Os Guinness inspired me to cram some history into my reading schedule, so I turned to two book-sale acquisitions covering the second world war.
A Quiet American chronicles the life of Varian Fry, an American who traveled to unoccupied France and set up an underground immigration network for refugees who were in political danger as intellectuals, artists, or writers. Over the course of a year, he helped many now-famed personages evade the clutches of the Gestapo and reach Ellis Island. (Incidentally, I just found Lion Feuchtwanger's Proud Destiny in a local book nook.)
Replete with forged passports, money from the black market, and boldfaced lies, Fry's operation raises all sorts of knotty ethical questions. The author is predictably sympathetic to Fry and his tactics, and draws you into the urgency of the moment, as the ebb and flow of French patriotism surges around you and the world wakes up to the harsh reality of world war.
These questions run much deeper than multiple-choice mathematics.

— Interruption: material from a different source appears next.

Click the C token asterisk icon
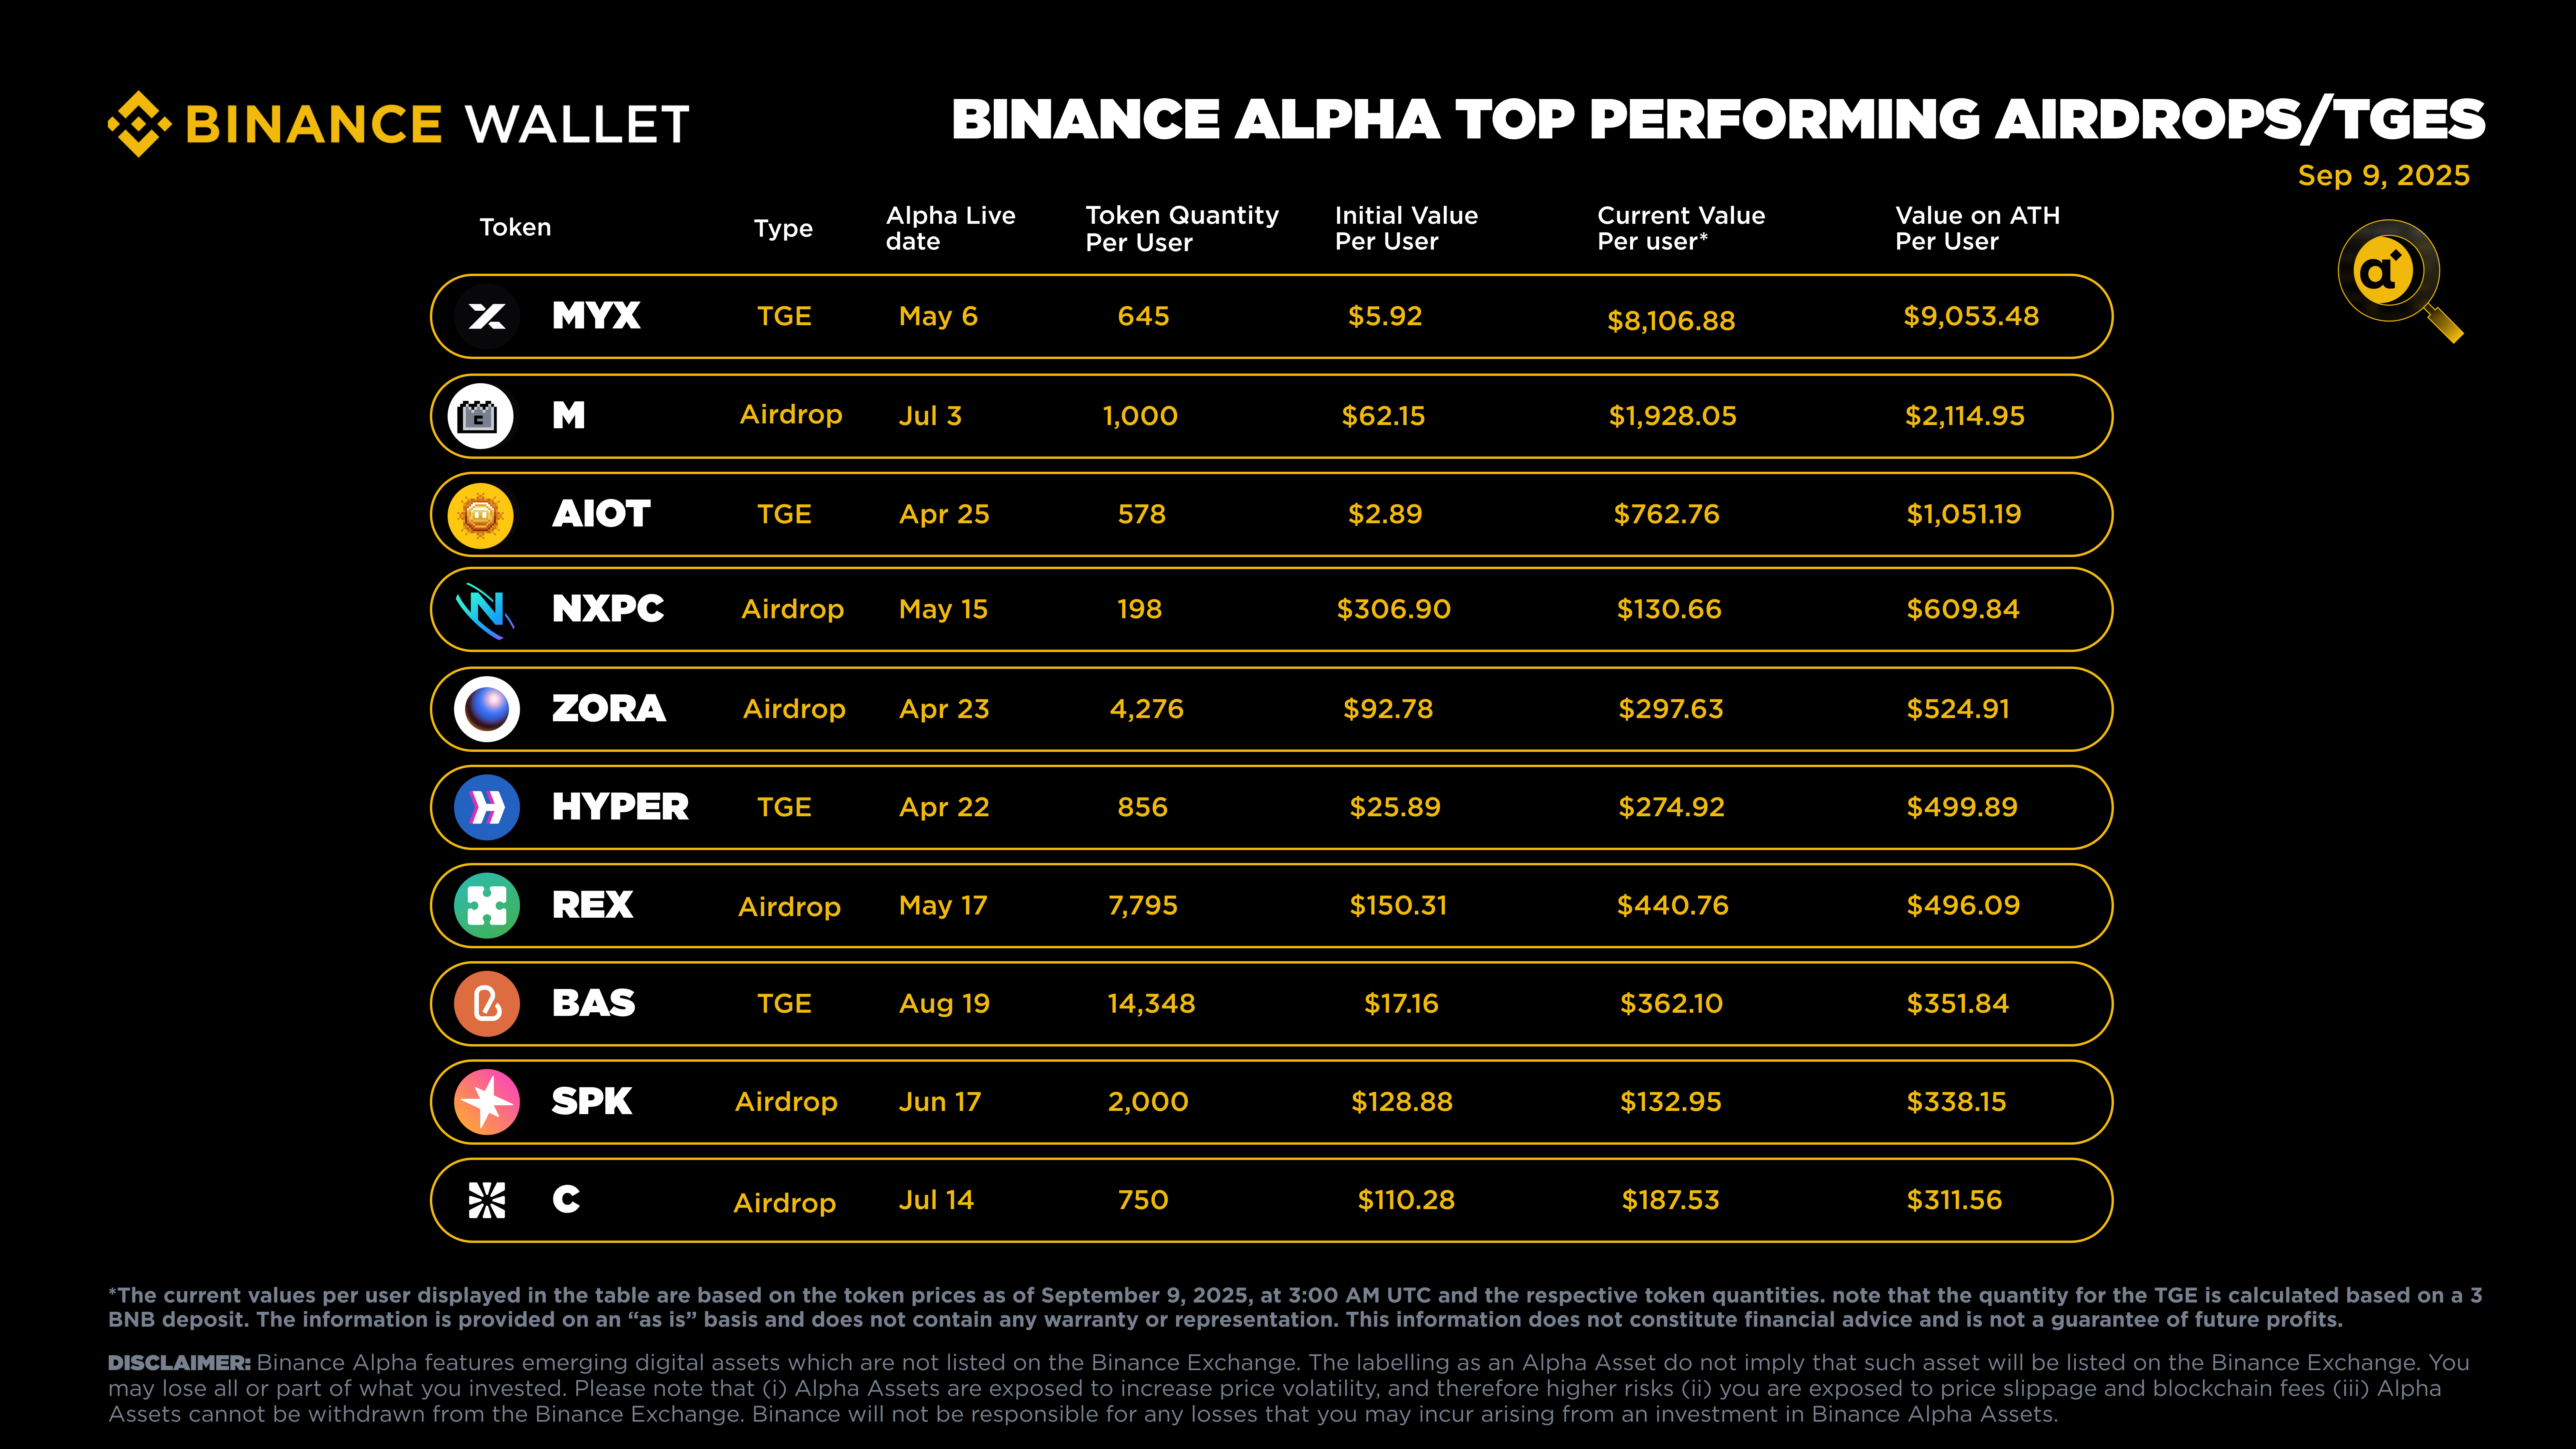The width and height of the screenshot is (2576, 1449). point(487,1200)
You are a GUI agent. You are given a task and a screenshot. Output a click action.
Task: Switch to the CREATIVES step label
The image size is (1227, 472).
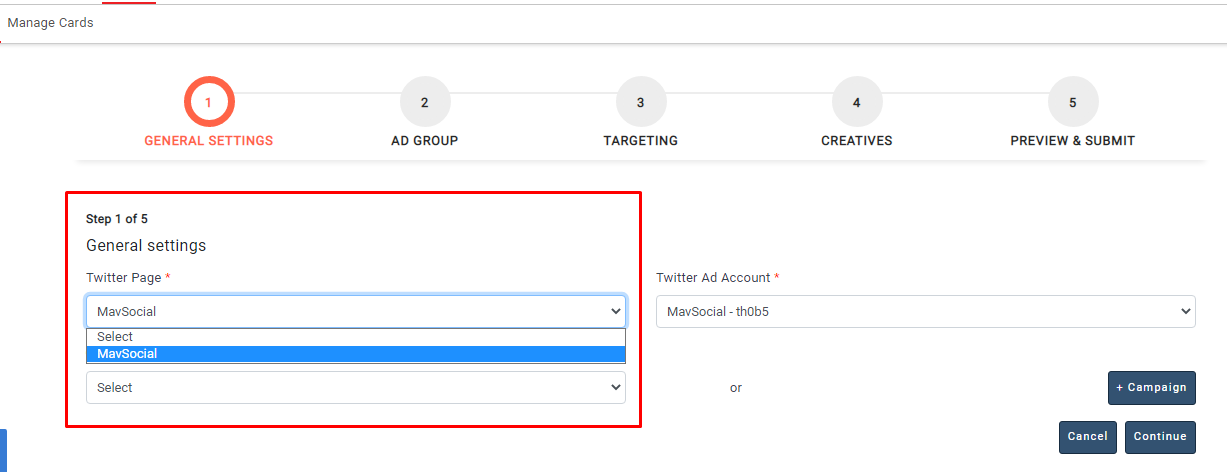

Even the mild Dietrich Bonhoeffer snapped when confronted with the stark horror of Nazi brutality, joining the July 20 plotters in their unsuccessful attempt to assassinate Hitler. In Fry's case, he based his network on entirely secular morals, and it seems his work is properly applauded as a triumph for the cause of secular freedom.

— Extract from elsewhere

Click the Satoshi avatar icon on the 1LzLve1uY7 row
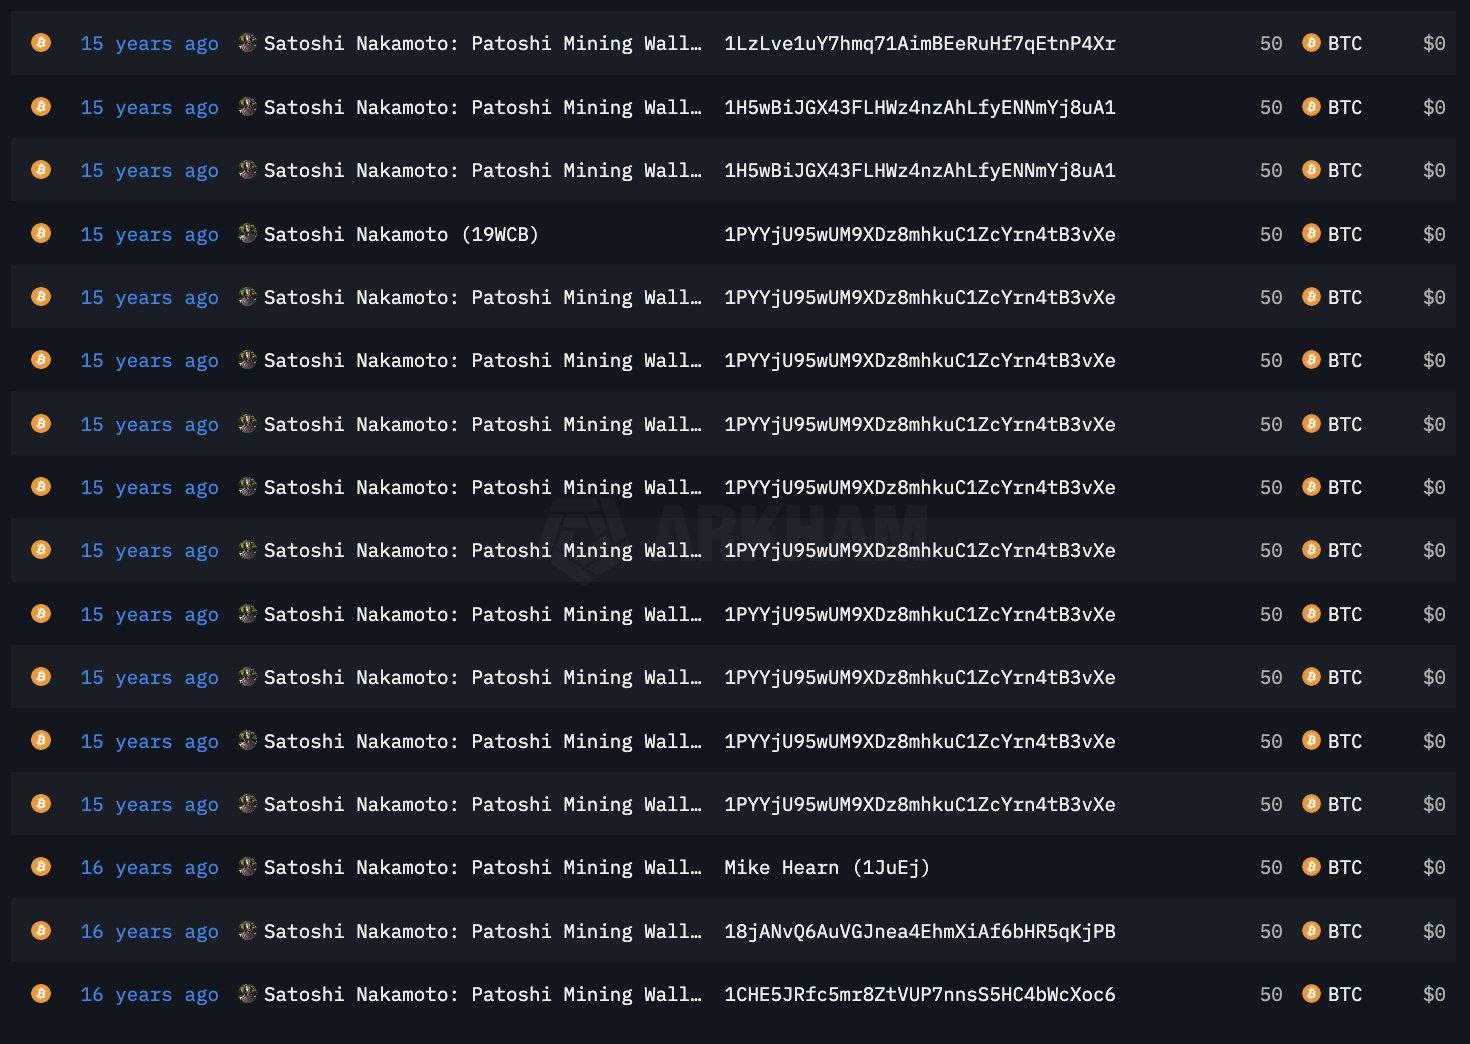Image resolution: width=1470 pixels, height=1044 pixels. click(x=248, y=43)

Last Words, "A Memoir of World War II and the Yugoslav Tragedy," recounts the experiences of Yugoslav POW Boris Todorovich, who escaped a German concentration camp to eventually rejoin the Yugoslav resistance forces. Composed of numerous ethnicities, Yugoslavia was ruptured in several directions by the war. The Croats defected to the Germans, turning in Serbs as prisoners or worse, and the Serbs were divided into two parties: the Communists, led by Josip Tito, and the Chetniks, led by Draža Mihailović.
Todorovich, a passionate nationalist and freedom fighter, identified strongly with the latter group. Unfortunately, since the Communists struck more effective blows against the Germans early on, they became the de facto recipients of Allied aid, which they used to vanquish their rival party. Mihailović was eventually executed by Tito's Communist regime.
Being an autobiographical account, certain pieces are undoubtedly skewed to fit Todorovich's ego and ethics, and the narrative lacks the usefully critical commentary of an outsider. There is, however, value in the firsthand, and the book offers a singularly cutting perspective in that the story does not end well.